Principle 1: Finding the fit
An assessment is made to understand the "fit" between identified problems and how they play out and make sense in the entire context of the young person's environment. Assessing the “fit” of the young person's successes also helps guide the treatment process. 
 
Principle 2: Focusing on positives and strengths
MST Therapists and team members emphasise the positives they find and use strengths in the young person's world as levers for positive change. Focusing on family strengths has numerous advantages, such as building on strategies the family already knows how to use, building feelings of hope, identifying protective factors, decreasing frustration by emphasising problem solving and enhancing parents or carers’ confidence.

Principle 3: Increasing responsibility
Interventions are designed to promote responsible behaviour and decrease irresponsible actions by family members.

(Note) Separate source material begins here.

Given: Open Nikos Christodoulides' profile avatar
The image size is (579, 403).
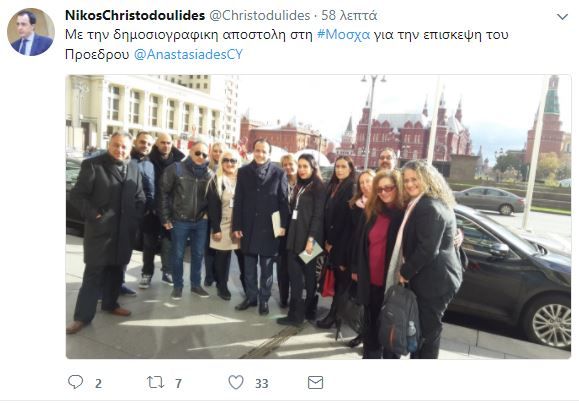Looking at the screenshot, I should tap(31, 32).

Principle 4: Present-focused, action-oriented and well-defined
Interventions deal with what’s happening now in the young person's life. Therapists look for action that can be taken immediately, targeting specific and well-defined problems. Such interventions enable participants to track the progress of the treatment and provide clear criteria to measure success. Family members are expected to work actively toward goals by focusing on present-oriented solutions, versus gaining insight or focusing on the past. When the clear goals are met, the treatment can end.

Principle 5: Targeting sequences
Interventions target sequences of behaviour within and between the various interacting elements of the adolescent’s life—family, teachers, friends, home, school and community—that sustain the identified problems.

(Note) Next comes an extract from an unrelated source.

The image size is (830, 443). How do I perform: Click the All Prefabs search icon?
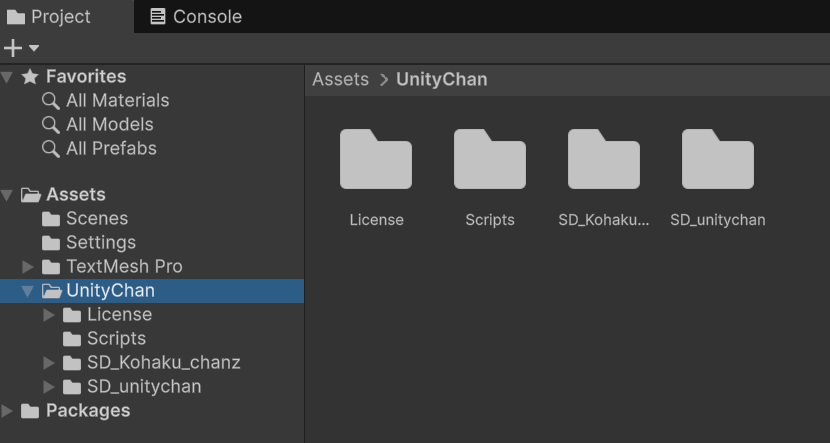click(x=50, y=149)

Principle 6: Developmentally appropriate
Interventions are set up to be appropriate to the young person's age and fit his or her developmental needs. A developmental emphasis stresses building the young person's ability to get along well with peers and acquire academic and vocational skills that will promote a successful transition to adulthood.

Principle 7: Continuous effort
Interventions require daily or weekly effort by family members so that the young person and family have frequent opportunities to demonstrate their commitment. Advantages of intensive and multifaceted efforts to change include more rapid problem resolution, earlier identification of when interventions need fine-tuning, continuous evaluation of outcomes, more frequent corrective interventions, more opportunities for family members to experience success and giving the family power to orchestrate their own changes.

Principle 8: Evaluation and accountability
Intervention effectiveness is evaluated continuously from multiple perspectives with MST team members being held accountable for overcoming barriers to successful outcomes. MST does not label families as “resistant, not ready for change or unmotivated.” This approach avoids blaming the family and places the responsibility for positive treatment outcomes on the MST team.

Principle 9: Generalisation
Interventions are designed to invest the parents or carers with the ability to address the family’s needs after the intervention is over. The parent or carer is viewed as the key to long-term success. Family members drive the change process in collaboration with the MST therapist.